▸ TO DO: Echo each of these entries line for line, changing nothing.

Entries for locating text and elements:
»»

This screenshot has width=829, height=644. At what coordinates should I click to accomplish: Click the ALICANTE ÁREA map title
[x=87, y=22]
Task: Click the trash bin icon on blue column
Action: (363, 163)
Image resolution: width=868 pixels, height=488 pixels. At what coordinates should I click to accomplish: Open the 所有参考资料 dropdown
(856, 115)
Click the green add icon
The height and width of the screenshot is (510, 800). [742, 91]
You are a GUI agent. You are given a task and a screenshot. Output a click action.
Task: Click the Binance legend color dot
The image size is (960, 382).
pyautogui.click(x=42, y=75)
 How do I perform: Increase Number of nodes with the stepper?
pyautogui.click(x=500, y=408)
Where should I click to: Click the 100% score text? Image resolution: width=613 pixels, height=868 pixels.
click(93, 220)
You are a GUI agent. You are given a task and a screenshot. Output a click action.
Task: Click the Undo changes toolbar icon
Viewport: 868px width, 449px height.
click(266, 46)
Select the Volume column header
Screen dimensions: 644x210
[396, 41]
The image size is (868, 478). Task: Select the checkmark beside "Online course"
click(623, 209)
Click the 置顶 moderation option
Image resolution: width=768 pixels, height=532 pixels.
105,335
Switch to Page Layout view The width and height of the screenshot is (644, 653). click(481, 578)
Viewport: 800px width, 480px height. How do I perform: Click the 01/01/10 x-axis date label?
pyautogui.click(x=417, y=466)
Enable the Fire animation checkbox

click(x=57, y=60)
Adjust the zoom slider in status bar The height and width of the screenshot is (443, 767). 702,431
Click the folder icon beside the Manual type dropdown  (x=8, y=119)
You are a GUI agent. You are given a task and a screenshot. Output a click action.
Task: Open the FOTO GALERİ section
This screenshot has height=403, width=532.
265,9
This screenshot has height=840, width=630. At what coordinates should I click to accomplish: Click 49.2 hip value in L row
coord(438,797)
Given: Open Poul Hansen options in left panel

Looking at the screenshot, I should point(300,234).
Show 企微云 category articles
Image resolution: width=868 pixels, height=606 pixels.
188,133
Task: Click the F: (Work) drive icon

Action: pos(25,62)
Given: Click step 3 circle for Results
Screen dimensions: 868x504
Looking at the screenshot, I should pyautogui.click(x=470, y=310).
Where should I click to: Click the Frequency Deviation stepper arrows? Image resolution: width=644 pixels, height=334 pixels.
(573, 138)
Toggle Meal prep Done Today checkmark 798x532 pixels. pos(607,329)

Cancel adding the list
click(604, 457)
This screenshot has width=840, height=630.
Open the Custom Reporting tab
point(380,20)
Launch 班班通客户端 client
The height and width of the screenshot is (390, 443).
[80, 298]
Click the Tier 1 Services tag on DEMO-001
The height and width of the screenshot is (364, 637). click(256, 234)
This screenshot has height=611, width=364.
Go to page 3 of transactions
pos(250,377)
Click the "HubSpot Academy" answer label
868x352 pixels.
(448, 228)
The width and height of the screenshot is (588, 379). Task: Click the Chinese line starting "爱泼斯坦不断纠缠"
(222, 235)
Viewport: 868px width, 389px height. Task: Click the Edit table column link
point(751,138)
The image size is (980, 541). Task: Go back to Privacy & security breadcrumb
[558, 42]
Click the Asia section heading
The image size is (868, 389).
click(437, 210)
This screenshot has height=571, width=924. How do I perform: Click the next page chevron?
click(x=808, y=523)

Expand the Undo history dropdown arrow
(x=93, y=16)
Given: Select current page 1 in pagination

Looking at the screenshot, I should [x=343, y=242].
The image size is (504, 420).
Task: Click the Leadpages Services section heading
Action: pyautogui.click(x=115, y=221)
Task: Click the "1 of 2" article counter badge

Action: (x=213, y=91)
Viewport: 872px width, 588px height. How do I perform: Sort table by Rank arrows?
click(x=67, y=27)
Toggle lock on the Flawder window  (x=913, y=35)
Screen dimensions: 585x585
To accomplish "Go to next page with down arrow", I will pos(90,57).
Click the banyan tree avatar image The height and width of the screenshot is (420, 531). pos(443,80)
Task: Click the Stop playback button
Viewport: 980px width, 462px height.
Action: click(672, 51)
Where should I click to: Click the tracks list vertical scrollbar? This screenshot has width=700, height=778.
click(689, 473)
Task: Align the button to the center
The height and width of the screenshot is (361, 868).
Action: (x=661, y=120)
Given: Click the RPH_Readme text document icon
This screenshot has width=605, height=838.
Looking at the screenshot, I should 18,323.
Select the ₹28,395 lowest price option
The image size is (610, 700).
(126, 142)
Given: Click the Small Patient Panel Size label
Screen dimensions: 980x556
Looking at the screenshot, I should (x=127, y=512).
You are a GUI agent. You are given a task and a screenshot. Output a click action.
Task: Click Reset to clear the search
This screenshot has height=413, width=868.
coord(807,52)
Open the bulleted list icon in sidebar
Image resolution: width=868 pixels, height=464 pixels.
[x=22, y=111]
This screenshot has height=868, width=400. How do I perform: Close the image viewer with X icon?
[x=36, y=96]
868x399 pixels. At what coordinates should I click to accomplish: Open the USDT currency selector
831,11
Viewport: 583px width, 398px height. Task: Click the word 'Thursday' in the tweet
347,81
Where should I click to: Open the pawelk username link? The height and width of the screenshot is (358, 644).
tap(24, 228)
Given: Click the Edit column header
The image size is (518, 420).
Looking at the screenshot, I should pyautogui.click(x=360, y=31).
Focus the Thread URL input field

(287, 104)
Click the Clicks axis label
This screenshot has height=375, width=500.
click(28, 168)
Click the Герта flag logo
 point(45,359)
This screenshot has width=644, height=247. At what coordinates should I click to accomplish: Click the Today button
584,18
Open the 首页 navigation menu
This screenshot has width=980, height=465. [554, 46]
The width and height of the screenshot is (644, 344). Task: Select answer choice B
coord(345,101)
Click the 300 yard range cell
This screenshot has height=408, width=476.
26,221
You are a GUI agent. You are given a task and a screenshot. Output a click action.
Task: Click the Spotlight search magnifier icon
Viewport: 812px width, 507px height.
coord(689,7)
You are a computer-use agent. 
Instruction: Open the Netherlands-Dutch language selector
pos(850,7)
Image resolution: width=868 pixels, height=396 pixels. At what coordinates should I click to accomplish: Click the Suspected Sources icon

««

▸ FULL OUTPUT:
This screenshot has width=829, height=644. At what coordinates should I click to accomplish: Click the ALICANTE ÁREA map title
[x=87, y=22]
Task: Click the trash bin icon on blue column
Action: (363, 163)
Image resolution: width=868 pixels, height=488 pixels. At what coordinates should I click to accomplish: Open the 所有参考资料 dropdown
(856, 115)
Click the green add icon
The height and width of the screenshot is (510, 800). [742, 91]
You are a GUI agent. You are given a task and a screenshot. Output a click action.
Task: Click the Binance legend color dot
The image size is (960, 382).
pyautogui.click(x=42, y=75)
 How do I perform: Increase Number of nodes with the stepper?
pyautogui.click(x=500, y=408)
Where should I click to: Click the 100% score text? Image resolution: width=613 pixels, height=868 pixels.
click(93, 220)
You are a GUI agent. You are given a task and a screenshot. Output a click action.
Task: Click the Undo changes toolbar icon
Viewport: 868px width, 449px height.
click(266, 46)
Select the Volume column header
Screen dimensions: 644x210
[396, 41]
The image size is (868, 478). Task: Select the checkmark beside "Online course"
click(623, 209)
Click the 置顶 moderation option
Image resolution: width=768 pixels, height=532 pixels.
105,335
Switch to Page Layout view The width and height of the screenshot is (644, 653). click(481, 578)
Viewport: 800px width, 480px height. How do I perform: Click the 01/01/10 x-axis date label?
pyautogui.click(x=417, y=466)
Enable the Fire animation checkbox

click(x=57, y=60)
Adjust the zoom slider in status bar The height and width of the screenshot is (443, 767). 702,431
Click the folder icon beside the Manual type dropdown  (x=8, y=119)
You are a GUI agent. You are given a task and a screenshot. Output a click action.
Task: Open the FOTO GALERİ section
This screenshot has height=403, width=532.
265,9
This screenshot has height=840, width=630. At what coordinates should I click to accomplish: Click 49.2 hip value in L row
coord(438,797)
Given: Open Poul Hansen options in left panel

Looking at the screenshot, I should point(300,234).
Show 企微云 category articles
Image resolution: width=868 pixels, height=606 pixels.
188,133
Task: Click the F: (Work) drive icon

Action: pos(25,62)
Given: Click step 3 circle for Results
Screen dimensions: 868x504
Looking at the screenshot, I should pyautogui.click(x=470, y=310).
Where should I click to: Click the Frequency Deviation stepper arrows? Image resolution: width=644 pixels, height=334 pixels.
(573, 138)
Toggle Meal prep Done Today checkmark 798x532 pixels. pos(607,329)

Cancel adding the list
click(604, 457)
This screenshot has width=840, height=630.
Open the Custom Reporting tab
point(380,20)
Launch 班班通客户端 client
The height and width of the screenshot is (390, 443).
[80, 298]
Click the Tier 1 Services tag on DEMO-001
The height and width of the screenshot is (364, 637). click(256, 234)
This screenshot has height=611, width=364.
Go to page 3 of transactions
pos(250,377)
Click the "HubSpot Academy" answer label
868x352 pixels.
(448, 228)
The width and height of the screenshot is (588, 379). Task: Click the Chinese line starting "爱泼斯坦不断纠缠"
(222, 235)
Viewport: 868px width, 389px height. Task: Click the Edit table column link
point(751,138)
The image size is (980, 541). Task: Go back to Privacy & security breadcrumb
[558, 42]
Click the Asia section heading
The image size is (868, 389).
click(437, 210)
This screenshot has height=571, width=924. How do I perform: Click the next page chevron?
click(x=808, y=523)

Expand the Undo history dropdown arrow
(x=93, y=16)
Given: Select current page 1 in pagination

Looking at the screenshot, I should [x=343, y=242].
The image size is (504, 420).
Task: Click the Leadpages Services section heading
Action: pyautogui.click(x=115, y=221)
Task: Click the "1 of 2" article counter badge

Action: (x=213, y=91)
Viewport: 872px width, 588px height. How do I perform: Sort table by Rank arrows?
click(x=67, y=27)
Toggle lock on the Flawder window  (x=913, y=35)
Screen dimensions: 585x585
To accomplish "Go to next page with down arrow", I will pos(90,57).
Click the banyan tree avatar image The height and width of the screenshot is (420, 531). pos(443,80)
Task: Click the Stop playback button
Viewport: 980px width, 462px height.
Action: click(672, 51)
Where should I click to: Click the tracks list vertical scrollbar? This screenshot has width=700, height=778.
click(689, 473)
Task: Align the button to the center
The height and width of the screenshot is (361, 868).
Action: (x=661, y=120)
Given: Click the RPH_Readme text document icon
This screenshot has width=605, height=838.
Looking at the screenshot, I should 18,323.
Select the ₹28,395 lowest price option
The image size is (610, 700).
(126, 142)
Given: Click the Small Patient Panel Size label
Screen dimensions: 980x556
Looking at the screenshot, I should (x=127, y=512).
You are a GUI agent. You are given a task and a screenshot. Output a click action.
Task: Click Reset to clear the search
This screenshot has height=413, width=868.
coord(807,52)
Open the bulleted list icon in sidebar
Image resolution: width=868 pixels, height=464 pixels.
[x=22, y=111]
This screenshot has height=868, width=400. How do I perform: Close the image viewer with X icon?
[x=36, y=96]
868x399 pixels. At what coordinates should I click to accomplish: Open the USDT currency selector
831,11
Viewport: 583px width, 398px height. Task: Click the word 'Thursday' in the tweet
347,81
Where should I click to: Open the pawelk username link? The height and width of the screenshot is (358, 644).
tap(24, 228)
Given: Click the Edit column header
The image size is (518, 420).
Looking at the screenshot, I should pyautogui.click(x=360, y=31).
Focus the Thread URL input field

(287, 104)
Click the Clicks axis label
This screenshot has height=375, width=500.
click(28, 168)
Click the Герта flag logo
 point(45,359)
This screenshot has width=644, height=247. At what coordinates should I click to accomplish: Click the Today button
584,18
Open the 首页 navigation menu
This screenshot has width=980, height=465. [554, 46]
The width and height of the screenshot is (644, 344). Task: Select answer choice B
coord(345,101)
Click the 300 yard range cell
This screenshot has height=408, width=476.
26,221
You are a GUI agent. You are given a task and a screenshot. Output a click action.
Task: Click the Spotlight search magnifier icon
Viewport: 812px width, 507px height.
coord(689,7)
You are a computer-use agent. 
Instruction: Open the Netherlands-Dutch language selector
pos(850,7)
Image resolution: width=868 pixels, height=396 pixels. At what coordinates should I click to accomplish: Click the Suspected Sources icon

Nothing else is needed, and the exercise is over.